Any opinion on the hash/ciphers? I considered using SHA3 and ChaCha20 but have no strong opinion in either direction. Maybe beneficial for embedded clients?

the8472 avatar Oct 09 '15 20:10 the8472

I wouldn't bother with SHA-3. There's no bulk hashing going on here so performance isn't a big enough concern to justify using such a new an not yet widely supported hash function.

For the symmetric cipher I don't think it makes a big difference either way. ChaCha20 is faster in software but AES has hardware support on x86 and ARMv8. One plus with ChaCha20 is that, unlike AES-256, it is provided by libsodium which is a common source of the Ed25519 functions required to implement BEP 44, so it could cut down on the number of dependencies a client has. The reputation extension I'm working on also uses ChaCha20[1].

[1] https://github.com/ssiloti/bep-persistent-credit/blob/master/one-hop-rep.rst#identify

ssiloti avatar Oct 10 '15 03:10 ssiloti

Replaced it with ChaCha20. For high throughput clients can simply store/cache the ciphertext anyway.

Now all I need is some extra eyeballs.

the8472 avatar Oct 10 '15 13:10 the8472

How is this coming along? Also what about merkle torrents? Also we should call them "corporate-grade torrents" to identify them as being suitable for use with sensitive corporate data.

SoniEx2 avatar Nov 17 '20 20:11 SoniEx2

Any updates on this? How about interoperability with Wormhole? https://wormhole.app/ @feross why not just add keys to magnet links?

SoniEx2 avatar Aug 31 '21 13:08 SoniEx2

This feature will make bittorrent perfect for sharing files privately between friends. Bittorrent is good for sharing small and large files but it is designed to share files to anyone publicly. This feature will allow bittorrent to be a file sharing protocol for sharing files privately also.

And to have a standard for storing the encrypted key (password) within the .torrent file and within magent links will be very useful also but will be optional when creating a torrent. If some creates an encrypted torrent and generated a .torrent file or magnet link with the encryption key inside the .torrent file or magnet link, all they need to do is the share the magnet link to their friends or send the .torrent file to their friend and their friends can download the torrent without needed to enter the encryption key. Similar to how many centralised file sharing services work like Send. If the person who created the encrypted torrent does not include the encryption key in the .torrent file or the magnet link, when their friends go to download the torrent, they will need to do an additional step by entering the encryption key which the creator of the torrent will need to provider separately.

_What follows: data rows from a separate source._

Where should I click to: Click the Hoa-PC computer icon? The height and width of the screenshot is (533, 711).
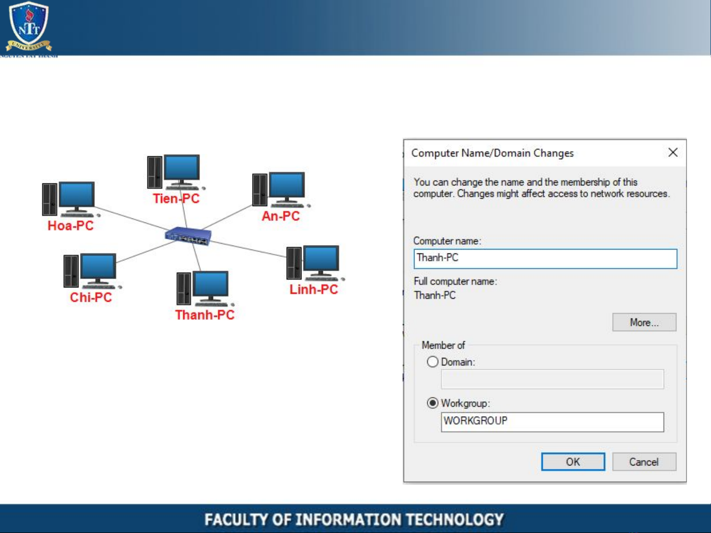70,199
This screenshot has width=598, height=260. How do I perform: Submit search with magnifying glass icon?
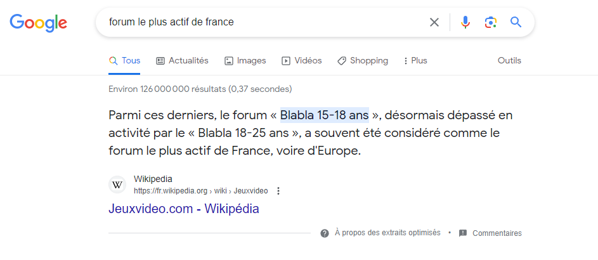[516, 22]
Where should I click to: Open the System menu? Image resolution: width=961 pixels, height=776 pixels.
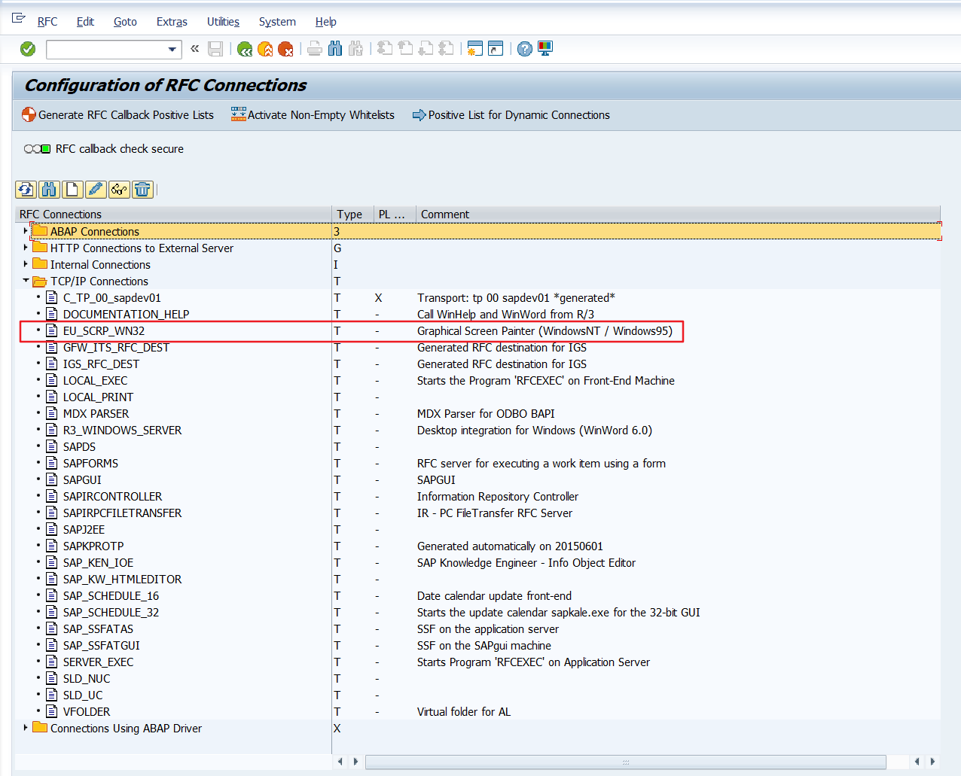[x=276, y=22]
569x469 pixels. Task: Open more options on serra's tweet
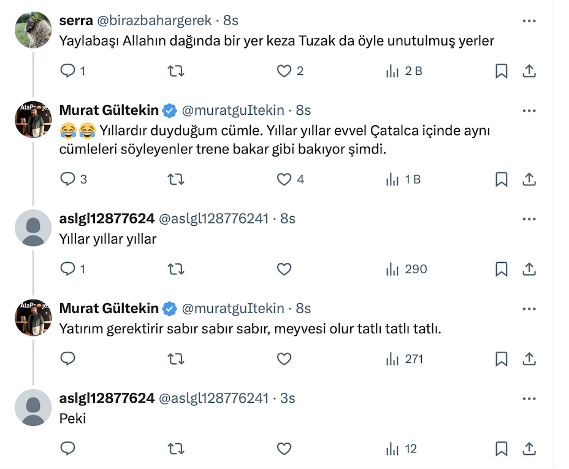tap(529, 21)
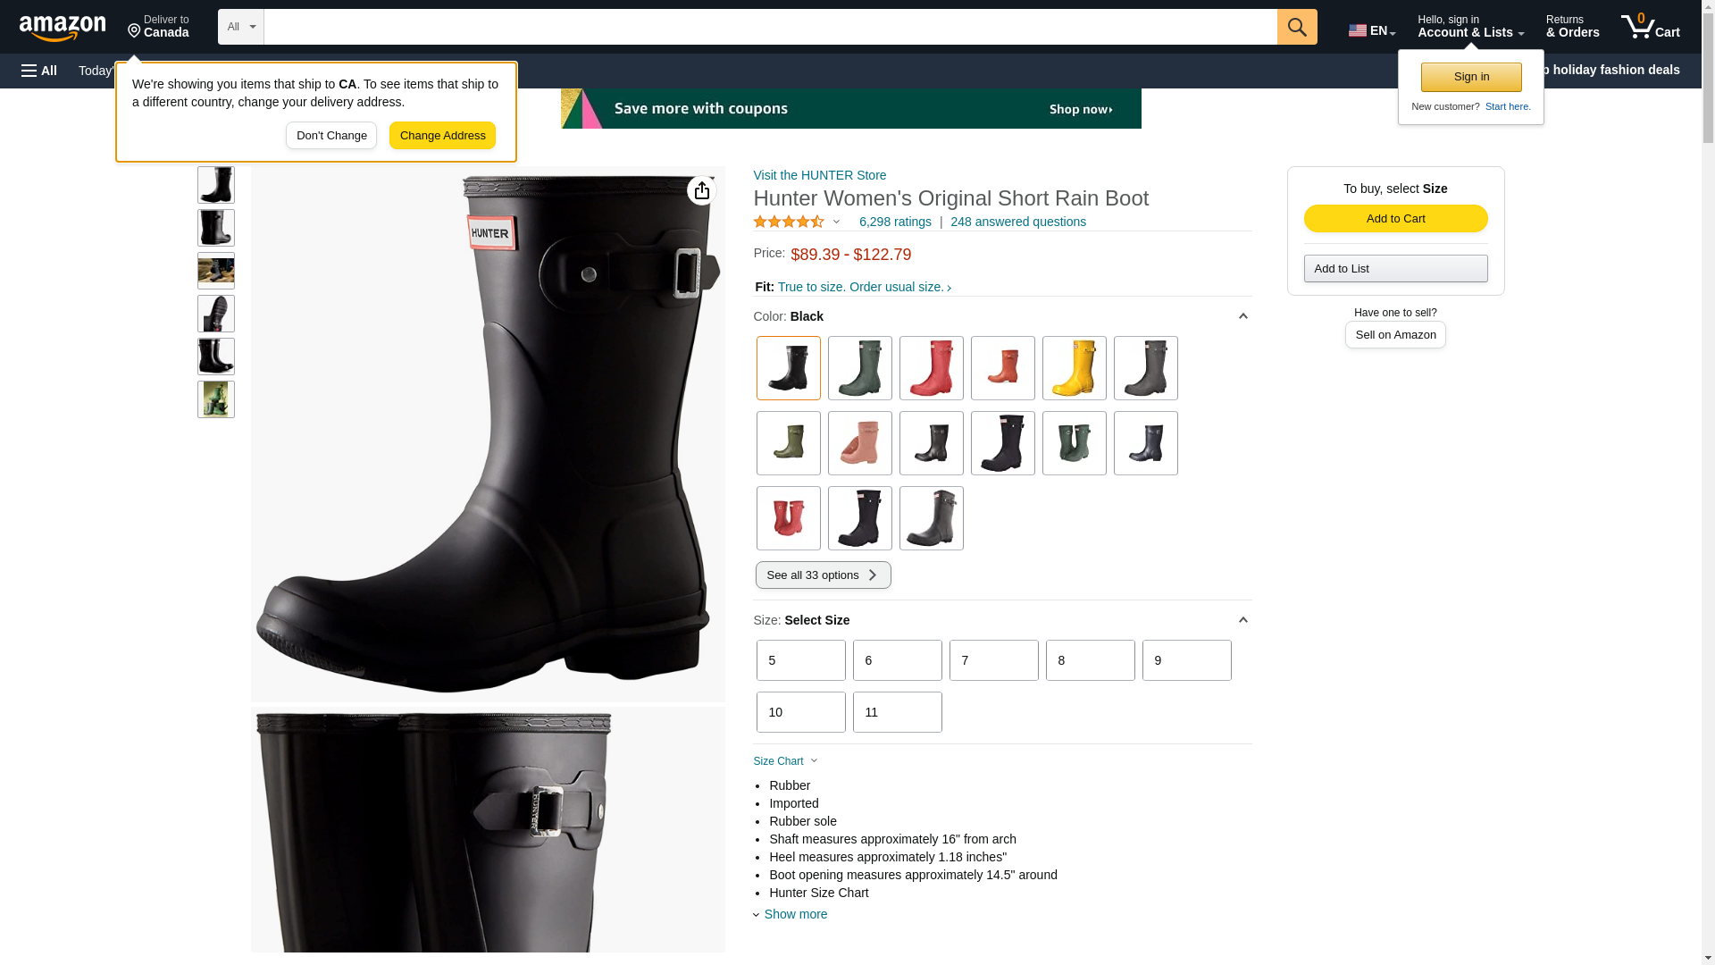Click the Add to Cart button

tap(1395, 219)
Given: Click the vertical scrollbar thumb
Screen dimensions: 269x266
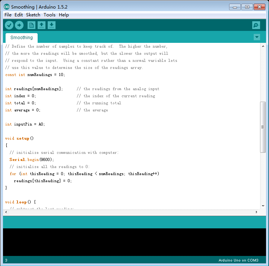Looking at the screenshot, I should pyautogui.click(x=263, y=127).
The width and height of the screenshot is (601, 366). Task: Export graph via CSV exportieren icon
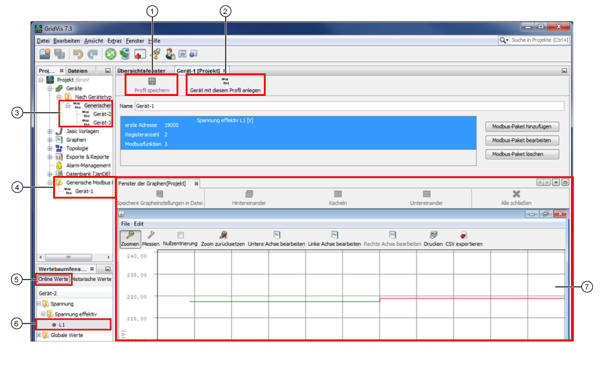click(x=464, y=235)
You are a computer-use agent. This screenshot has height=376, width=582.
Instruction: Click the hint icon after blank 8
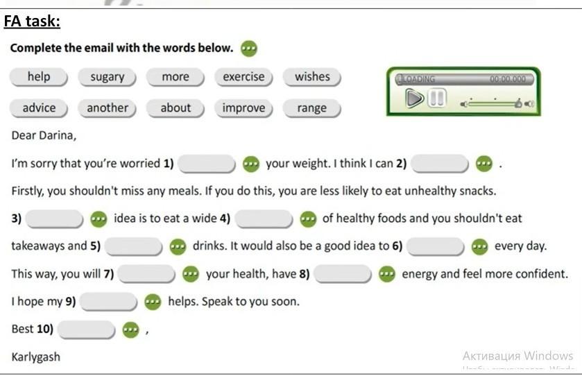point(387,274)
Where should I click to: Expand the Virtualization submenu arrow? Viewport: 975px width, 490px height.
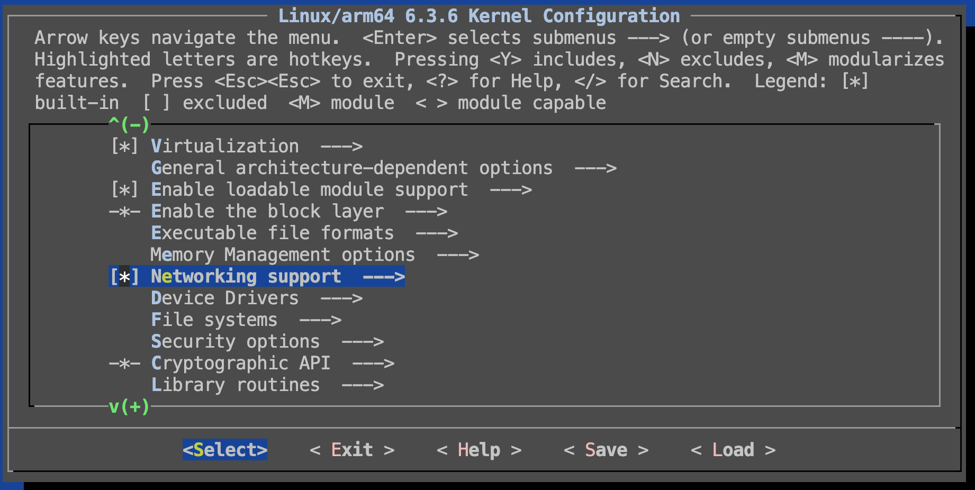tap(341, 146)
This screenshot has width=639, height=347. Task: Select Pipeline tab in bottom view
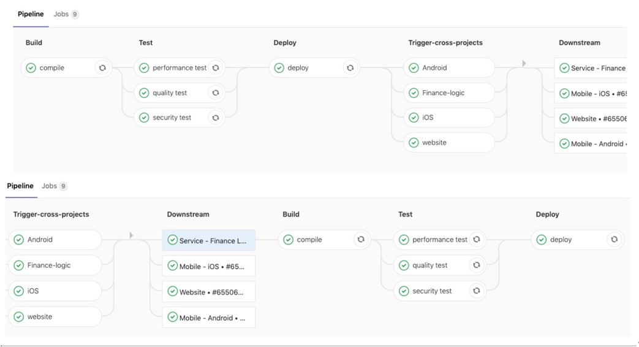coord(20,186)
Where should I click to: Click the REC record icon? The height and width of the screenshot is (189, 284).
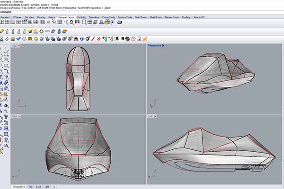coord(47,31)
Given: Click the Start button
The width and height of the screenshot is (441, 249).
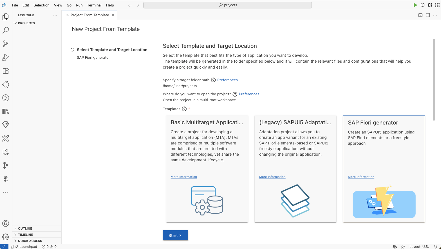Looking at the screenshot, I should 175,235.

However with encrypted torrents, it will allow for private file sharing just like that is offered on centralised services like Send but in a decentralised/P2P way! No need to trust these centralised services or be limited to their upload limits and it is easy to use for the sender and receiver to use. No need to add Peers and know the IP addresses of those your sharing files with which is what you need to do when sharing private torrents currently.